» **Provided material**:
⟨

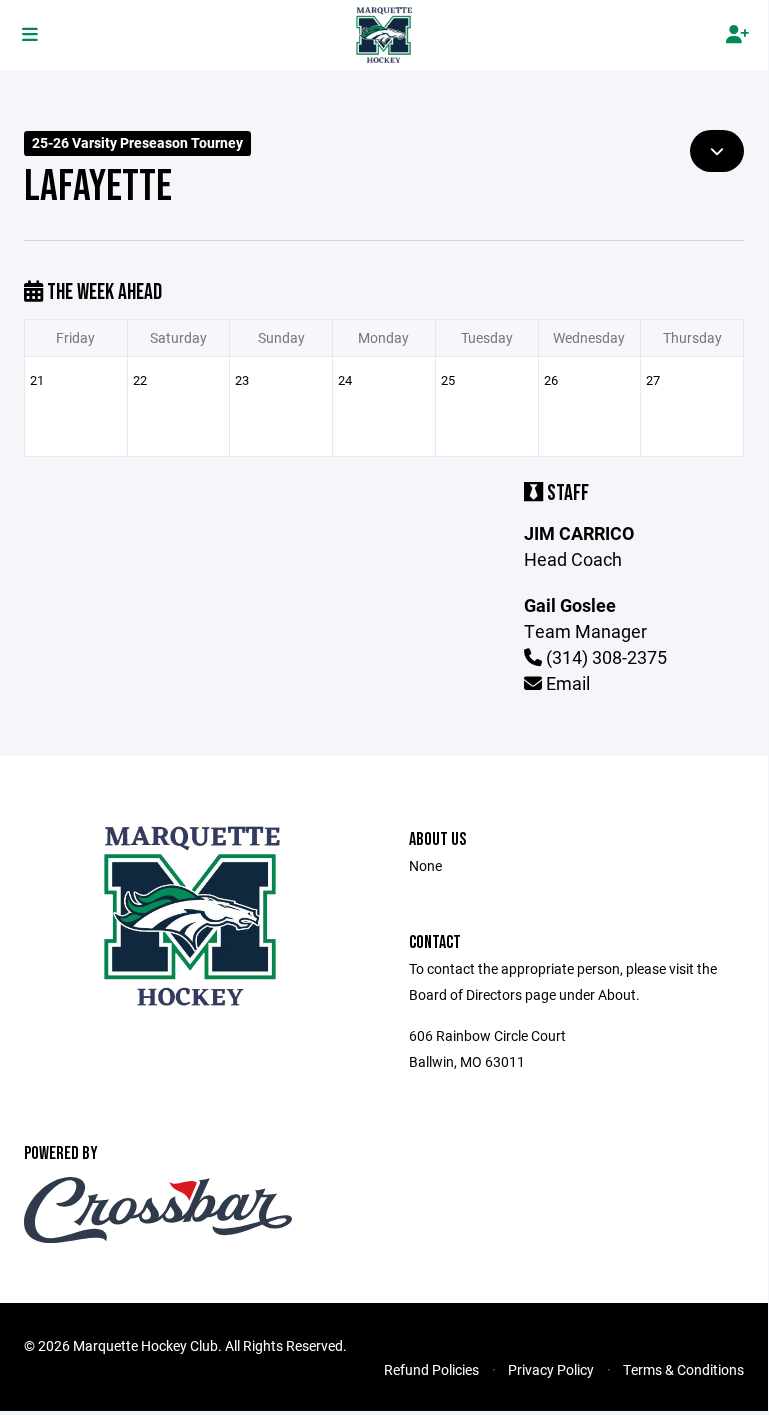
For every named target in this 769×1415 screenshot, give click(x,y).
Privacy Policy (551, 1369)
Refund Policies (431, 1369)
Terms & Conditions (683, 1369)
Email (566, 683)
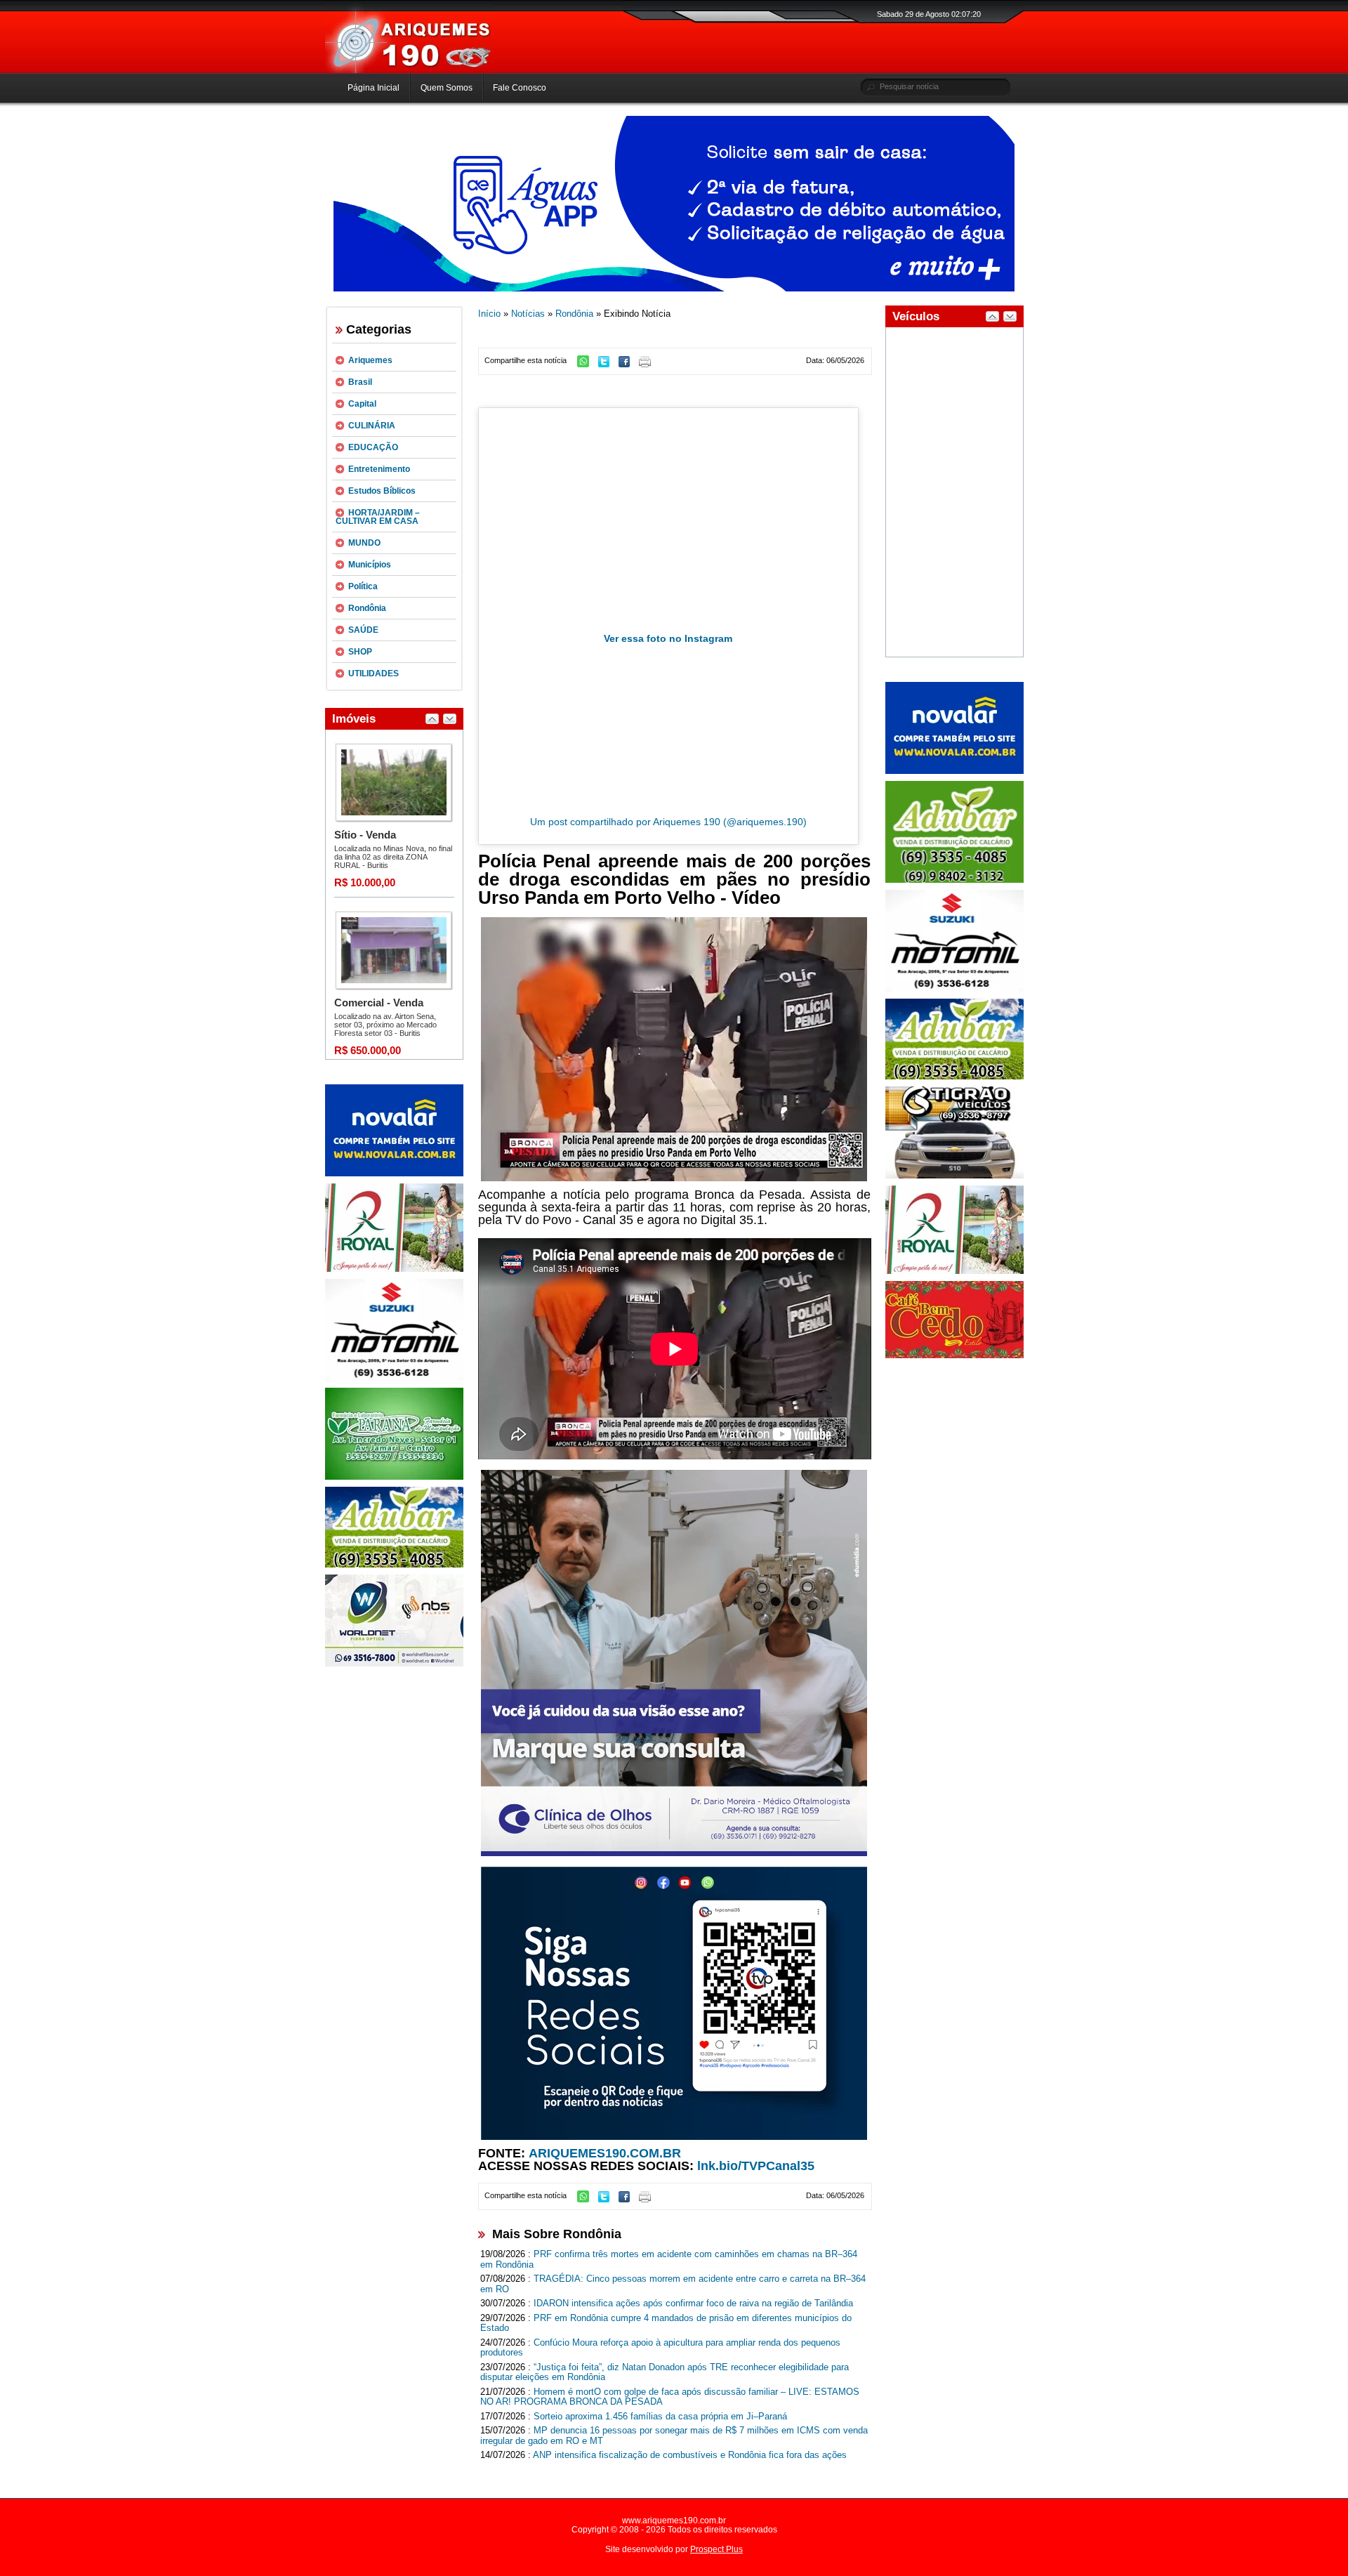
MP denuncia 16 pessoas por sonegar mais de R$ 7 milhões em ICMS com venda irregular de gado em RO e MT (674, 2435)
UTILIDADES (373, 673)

⟩
⟨

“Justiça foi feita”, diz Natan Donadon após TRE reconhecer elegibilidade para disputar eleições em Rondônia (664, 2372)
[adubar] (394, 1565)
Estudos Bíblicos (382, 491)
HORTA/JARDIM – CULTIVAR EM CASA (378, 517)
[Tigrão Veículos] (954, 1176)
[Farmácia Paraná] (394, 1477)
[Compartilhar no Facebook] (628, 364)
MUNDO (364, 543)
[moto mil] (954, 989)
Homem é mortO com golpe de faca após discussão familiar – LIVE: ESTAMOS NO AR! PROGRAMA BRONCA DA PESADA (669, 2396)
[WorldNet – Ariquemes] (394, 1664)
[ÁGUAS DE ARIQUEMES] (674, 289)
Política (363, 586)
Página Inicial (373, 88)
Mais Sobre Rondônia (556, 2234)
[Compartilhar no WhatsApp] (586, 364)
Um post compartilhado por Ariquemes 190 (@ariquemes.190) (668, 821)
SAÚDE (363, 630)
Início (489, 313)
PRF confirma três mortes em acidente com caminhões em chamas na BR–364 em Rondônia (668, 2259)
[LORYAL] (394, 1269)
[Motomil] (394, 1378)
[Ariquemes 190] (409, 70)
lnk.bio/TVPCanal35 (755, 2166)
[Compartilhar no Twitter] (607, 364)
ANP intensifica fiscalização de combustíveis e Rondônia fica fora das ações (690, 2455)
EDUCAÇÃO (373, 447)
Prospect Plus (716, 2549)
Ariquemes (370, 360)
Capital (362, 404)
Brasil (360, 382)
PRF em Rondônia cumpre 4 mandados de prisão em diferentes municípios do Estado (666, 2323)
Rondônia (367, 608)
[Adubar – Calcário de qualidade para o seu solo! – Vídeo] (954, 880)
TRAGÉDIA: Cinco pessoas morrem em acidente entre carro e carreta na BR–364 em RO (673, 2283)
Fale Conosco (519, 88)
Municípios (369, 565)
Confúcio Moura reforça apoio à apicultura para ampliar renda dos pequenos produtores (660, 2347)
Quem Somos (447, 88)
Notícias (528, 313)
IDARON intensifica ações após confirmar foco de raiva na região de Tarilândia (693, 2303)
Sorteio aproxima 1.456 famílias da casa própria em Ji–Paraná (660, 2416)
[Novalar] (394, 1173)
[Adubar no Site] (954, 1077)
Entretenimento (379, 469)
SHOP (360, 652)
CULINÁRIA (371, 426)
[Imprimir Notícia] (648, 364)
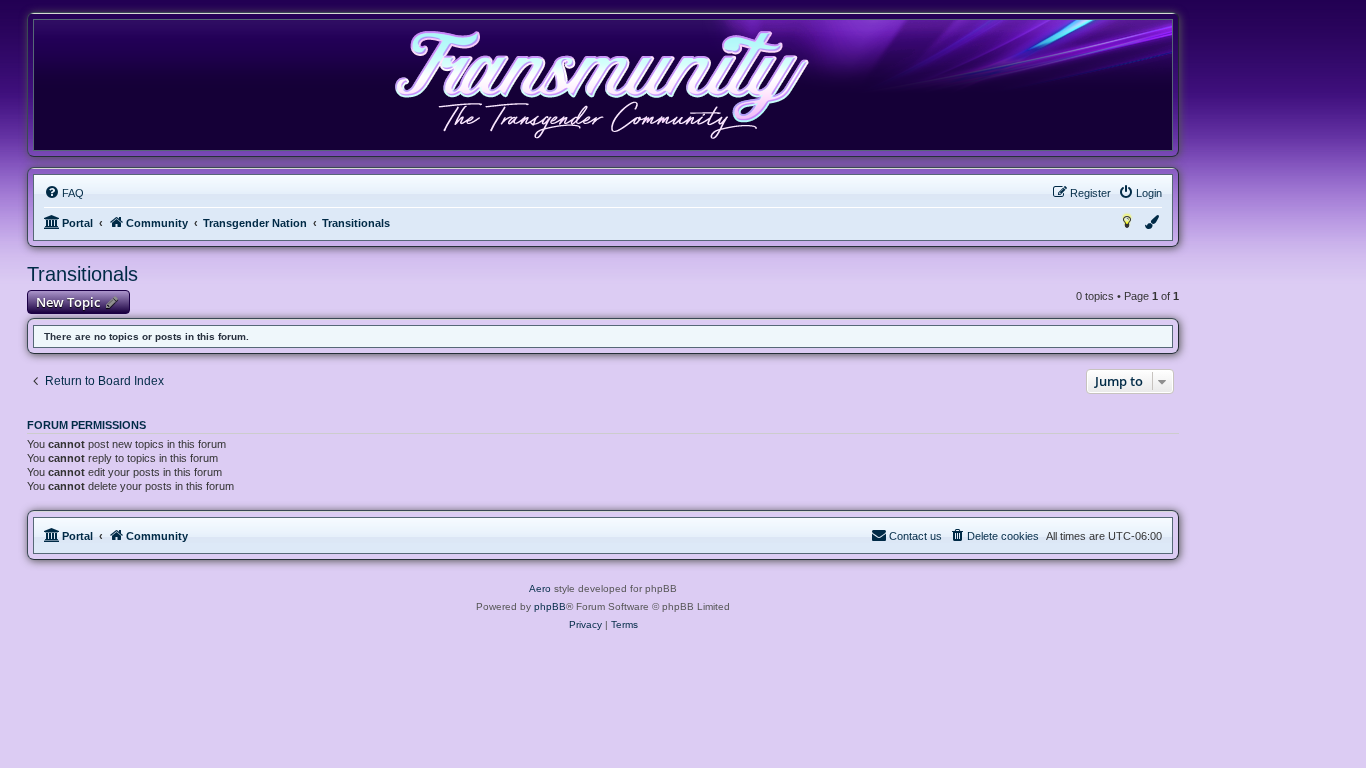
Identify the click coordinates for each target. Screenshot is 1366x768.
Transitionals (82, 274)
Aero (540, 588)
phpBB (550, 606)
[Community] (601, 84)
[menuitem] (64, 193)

⟩
⟨

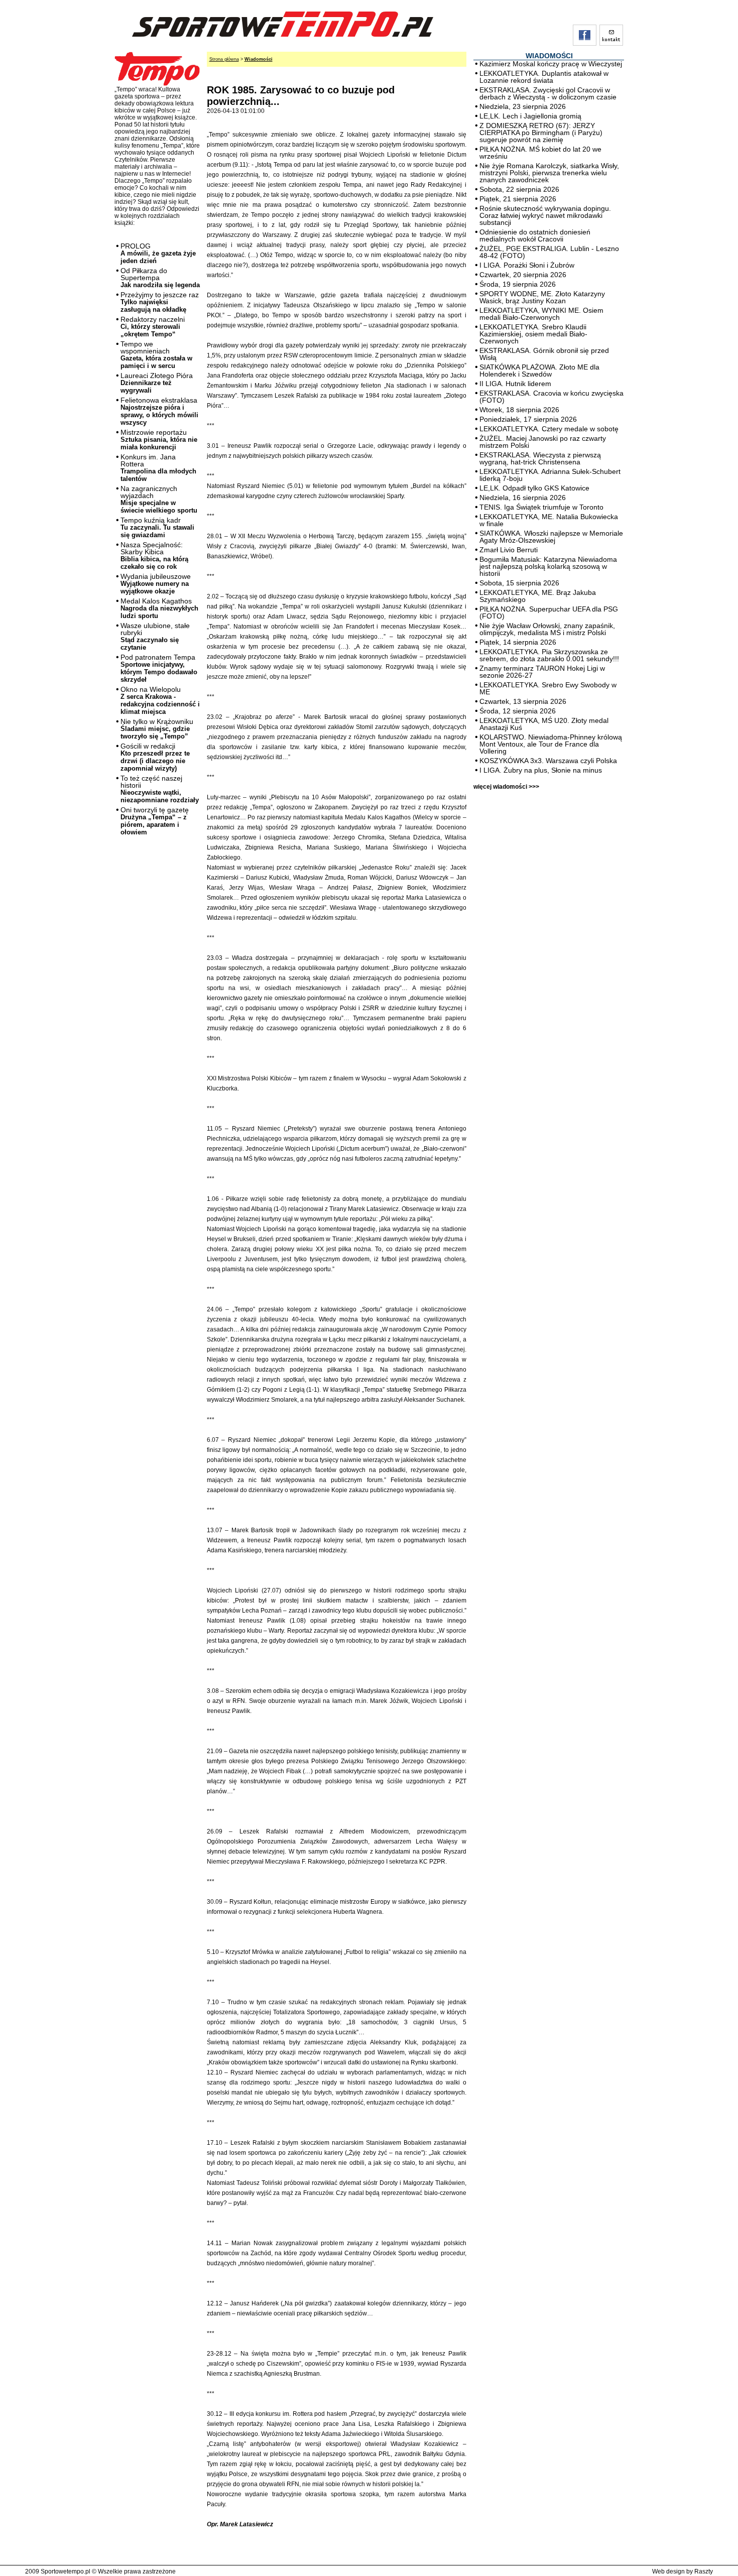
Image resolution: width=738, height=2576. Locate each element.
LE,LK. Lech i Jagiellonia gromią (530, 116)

⟩

» **What the exercise asks**:
Apply a filter for "intensifica" to the data above, then copy each line that matches.

» **Response box**:
ANP intensifica fiscalização de combustíveis e Rondônia fica fora das ações (690, 2455)
IDARON intensifica ações após confirmar foco de raiva na região de Tarilândia (693, 2303)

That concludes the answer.